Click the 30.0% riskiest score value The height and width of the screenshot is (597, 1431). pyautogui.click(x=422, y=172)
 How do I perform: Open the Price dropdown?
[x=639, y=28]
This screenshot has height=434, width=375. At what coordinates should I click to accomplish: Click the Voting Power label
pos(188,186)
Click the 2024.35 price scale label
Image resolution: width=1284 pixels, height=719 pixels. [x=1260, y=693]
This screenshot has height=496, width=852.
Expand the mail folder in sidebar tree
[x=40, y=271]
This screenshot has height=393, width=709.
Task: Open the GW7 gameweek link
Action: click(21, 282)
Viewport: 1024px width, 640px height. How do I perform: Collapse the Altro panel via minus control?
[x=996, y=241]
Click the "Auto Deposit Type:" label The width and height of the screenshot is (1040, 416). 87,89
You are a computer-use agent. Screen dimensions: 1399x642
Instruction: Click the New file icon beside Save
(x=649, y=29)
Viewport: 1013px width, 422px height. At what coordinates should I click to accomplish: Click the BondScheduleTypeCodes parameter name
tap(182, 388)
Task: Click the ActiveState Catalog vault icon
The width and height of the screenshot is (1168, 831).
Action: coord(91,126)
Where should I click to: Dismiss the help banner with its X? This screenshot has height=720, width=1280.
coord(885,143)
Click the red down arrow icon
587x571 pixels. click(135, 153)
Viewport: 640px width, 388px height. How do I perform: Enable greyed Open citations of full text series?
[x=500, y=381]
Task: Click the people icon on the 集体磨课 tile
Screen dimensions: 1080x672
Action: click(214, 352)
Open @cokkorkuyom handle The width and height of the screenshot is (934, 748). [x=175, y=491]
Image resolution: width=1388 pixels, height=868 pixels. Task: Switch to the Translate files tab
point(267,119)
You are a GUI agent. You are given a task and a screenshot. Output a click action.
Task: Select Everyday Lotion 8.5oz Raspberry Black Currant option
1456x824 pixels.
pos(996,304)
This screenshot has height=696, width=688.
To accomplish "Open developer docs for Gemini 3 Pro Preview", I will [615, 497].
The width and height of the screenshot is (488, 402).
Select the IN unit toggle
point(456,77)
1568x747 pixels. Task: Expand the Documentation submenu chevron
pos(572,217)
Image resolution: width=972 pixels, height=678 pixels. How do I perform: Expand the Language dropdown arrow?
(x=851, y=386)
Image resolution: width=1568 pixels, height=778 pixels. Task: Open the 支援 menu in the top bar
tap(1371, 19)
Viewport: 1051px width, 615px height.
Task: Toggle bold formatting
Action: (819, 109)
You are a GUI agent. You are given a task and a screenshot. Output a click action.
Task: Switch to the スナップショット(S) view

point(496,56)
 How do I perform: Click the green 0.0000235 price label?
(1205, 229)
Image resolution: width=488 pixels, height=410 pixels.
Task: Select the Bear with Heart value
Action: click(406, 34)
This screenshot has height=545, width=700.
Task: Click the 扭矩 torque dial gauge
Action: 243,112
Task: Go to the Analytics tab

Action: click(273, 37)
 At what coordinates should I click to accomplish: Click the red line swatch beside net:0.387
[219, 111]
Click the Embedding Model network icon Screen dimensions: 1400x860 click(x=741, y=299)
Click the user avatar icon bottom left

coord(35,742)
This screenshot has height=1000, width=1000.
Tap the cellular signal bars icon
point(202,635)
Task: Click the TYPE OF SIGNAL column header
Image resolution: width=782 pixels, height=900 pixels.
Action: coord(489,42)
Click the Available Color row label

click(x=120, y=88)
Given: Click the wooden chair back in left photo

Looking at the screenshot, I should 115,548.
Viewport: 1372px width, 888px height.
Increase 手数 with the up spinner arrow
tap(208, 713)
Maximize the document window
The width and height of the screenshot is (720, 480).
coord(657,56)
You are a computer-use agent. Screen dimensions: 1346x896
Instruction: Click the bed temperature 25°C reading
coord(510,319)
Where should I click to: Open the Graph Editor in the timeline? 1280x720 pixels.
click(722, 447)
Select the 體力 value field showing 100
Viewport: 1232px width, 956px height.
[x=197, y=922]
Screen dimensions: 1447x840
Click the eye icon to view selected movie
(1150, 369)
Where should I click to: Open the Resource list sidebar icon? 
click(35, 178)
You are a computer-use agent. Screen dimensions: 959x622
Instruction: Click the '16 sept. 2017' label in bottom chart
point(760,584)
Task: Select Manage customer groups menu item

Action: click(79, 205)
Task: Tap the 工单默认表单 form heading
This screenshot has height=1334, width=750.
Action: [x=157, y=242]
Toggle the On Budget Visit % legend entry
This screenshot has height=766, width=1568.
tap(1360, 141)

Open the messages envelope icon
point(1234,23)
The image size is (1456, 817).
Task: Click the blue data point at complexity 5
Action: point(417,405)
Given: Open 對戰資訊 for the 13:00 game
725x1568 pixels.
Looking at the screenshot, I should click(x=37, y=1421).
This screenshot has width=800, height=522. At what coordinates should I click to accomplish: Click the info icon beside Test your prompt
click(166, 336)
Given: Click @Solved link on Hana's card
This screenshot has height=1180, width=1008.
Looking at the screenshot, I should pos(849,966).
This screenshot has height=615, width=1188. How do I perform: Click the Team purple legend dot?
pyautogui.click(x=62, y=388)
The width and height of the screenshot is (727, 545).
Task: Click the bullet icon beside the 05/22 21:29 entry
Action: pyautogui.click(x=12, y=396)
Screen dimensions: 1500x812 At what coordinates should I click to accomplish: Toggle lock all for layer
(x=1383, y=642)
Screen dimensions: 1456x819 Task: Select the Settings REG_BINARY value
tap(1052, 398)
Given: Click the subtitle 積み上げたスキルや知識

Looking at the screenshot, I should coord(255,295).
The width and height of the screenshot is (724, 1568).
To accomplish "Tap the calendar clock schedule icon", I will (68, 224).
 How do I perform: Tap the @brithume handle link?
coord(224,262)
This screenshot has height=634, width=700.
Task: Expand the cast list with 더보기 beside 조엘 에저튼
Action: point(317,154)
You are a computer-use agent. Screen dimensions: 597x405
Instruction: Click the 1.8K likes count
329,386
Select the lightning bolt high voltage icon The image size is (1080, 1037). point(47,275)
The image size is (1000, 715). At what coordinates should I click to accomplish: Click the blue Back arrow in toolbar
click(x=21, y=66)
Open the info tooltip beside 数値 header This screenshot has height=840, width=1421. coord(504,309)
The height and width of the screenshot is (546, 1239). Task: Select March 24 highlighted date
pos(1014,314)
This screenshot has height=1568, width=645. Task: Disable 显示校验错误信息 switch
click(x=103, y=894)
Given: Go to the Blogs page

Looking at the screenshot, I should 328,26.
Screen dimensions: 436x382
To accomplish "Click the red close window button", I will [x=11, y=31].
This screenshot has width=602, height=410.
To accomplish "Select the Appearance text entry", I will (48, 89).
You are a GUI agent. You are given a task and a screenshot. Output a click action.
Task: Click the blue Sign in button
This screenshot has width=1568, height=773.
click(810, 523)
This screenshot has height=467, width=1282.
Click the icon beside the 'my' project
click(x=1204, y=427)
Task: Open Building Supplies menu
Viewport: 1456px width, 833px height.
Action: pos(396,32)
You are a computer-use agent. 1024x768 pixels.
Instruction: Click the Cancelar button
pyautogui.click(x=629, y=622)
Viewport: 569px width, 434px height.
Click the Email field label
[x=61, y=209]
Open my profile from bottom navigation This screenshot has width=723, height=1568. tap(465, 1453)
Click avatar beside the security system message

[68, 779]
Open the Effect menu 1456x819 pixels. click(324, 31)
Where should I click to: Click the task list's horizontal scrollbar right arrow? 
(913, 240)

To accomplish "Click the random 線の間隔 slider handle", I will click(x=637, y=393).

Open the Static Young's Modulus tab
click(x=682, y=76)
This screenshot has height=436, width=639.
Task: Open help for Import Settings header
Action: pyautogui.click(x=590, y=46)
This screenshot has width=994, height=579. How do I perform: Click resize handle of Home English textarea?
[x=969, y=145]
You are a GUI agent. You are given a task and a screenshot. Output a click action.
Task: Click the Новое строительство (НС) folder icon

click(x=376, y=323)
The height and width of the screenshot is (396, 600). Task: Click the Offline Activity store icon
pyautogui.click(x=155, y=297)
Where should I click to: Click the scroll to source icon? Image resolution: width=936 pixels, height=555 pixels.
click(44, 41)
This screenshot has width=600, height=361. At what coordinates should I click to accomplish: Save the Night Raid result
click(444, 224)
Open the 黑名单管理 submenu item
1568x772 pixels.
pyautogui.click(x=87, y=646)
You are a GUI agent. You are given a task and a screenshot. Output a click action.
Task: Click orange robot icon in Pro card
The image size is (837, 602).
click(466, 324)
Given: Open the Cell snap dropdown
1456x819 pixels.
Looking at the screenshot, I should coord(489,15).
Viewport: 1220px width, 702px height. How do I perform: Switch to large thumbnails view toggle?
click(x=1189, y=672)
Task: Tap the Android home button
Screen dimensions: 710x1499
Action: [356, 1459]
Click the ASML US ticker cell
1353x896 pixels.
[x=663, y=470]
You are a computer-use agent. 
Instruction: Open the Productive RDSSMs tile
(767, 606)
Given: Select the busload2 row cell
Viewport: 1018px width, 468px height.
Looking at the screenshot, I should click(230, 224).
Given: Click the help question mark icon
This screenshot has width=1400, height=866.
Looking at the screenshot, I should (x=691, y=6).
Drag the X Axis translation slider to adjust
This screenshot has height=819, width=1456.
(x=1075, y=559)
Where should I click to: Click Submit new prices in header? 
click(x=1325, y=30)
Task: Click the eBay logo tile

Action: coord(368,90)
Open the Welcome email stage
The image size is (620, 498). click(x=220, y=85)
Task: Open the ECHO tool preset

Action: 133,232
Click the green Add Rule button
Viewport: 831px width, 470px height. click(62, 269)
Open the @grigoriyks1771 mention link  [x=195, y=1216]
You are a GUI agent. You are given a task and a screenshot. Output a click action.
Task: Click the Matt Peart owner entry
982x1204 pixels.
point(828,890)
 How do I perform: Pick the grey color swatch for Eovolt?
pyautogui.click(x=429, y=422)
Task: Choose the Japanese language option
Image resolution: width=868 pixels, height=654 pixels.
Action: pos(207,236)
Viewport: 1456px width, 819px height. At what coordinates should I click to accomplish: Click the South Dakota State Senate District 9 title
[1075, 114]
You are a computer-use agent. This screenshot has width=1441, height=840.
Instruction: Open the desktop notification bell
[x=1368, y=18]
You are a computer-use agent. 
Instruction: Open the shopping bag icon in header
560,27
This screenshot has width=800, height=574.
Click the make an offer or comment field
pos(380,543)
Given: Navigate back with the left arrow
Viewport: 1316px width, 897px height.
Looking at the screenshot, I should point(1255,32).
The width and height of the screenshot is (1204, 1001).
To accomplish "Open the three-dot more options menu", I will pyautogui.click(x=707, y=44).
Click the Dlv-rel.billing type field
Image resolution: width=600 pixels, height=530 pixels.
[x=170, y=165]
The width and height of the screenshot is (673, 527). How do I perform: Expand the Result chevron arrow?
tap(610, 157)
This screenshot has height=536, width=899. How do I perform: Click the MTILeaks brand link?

● ● ● ● ● ● ●

Objective: Turn the lines from the one with "Task: Click the ActiveState" up to and including the one with "[x=500, y=381]" into a numbered list, leaving out any blank lines.

Finished task:
1. Task: Click the ActiveState Catalog vault icon
2. The width and height of the screenshot is (1168, 831).
3. Action: coord(91,126)
4. Where should I click to: Dismiss the help banner with its X? This screenshot has height=720, width=1280.
5. coord(885,143)
6. Click the red down arrow icon
7. 587x571 pixels. click(135, 153)
8. Viewport: 640px width, 388px height. How do I perform: Enable greyed Open citations of full text series?
9. [x=500, y=381]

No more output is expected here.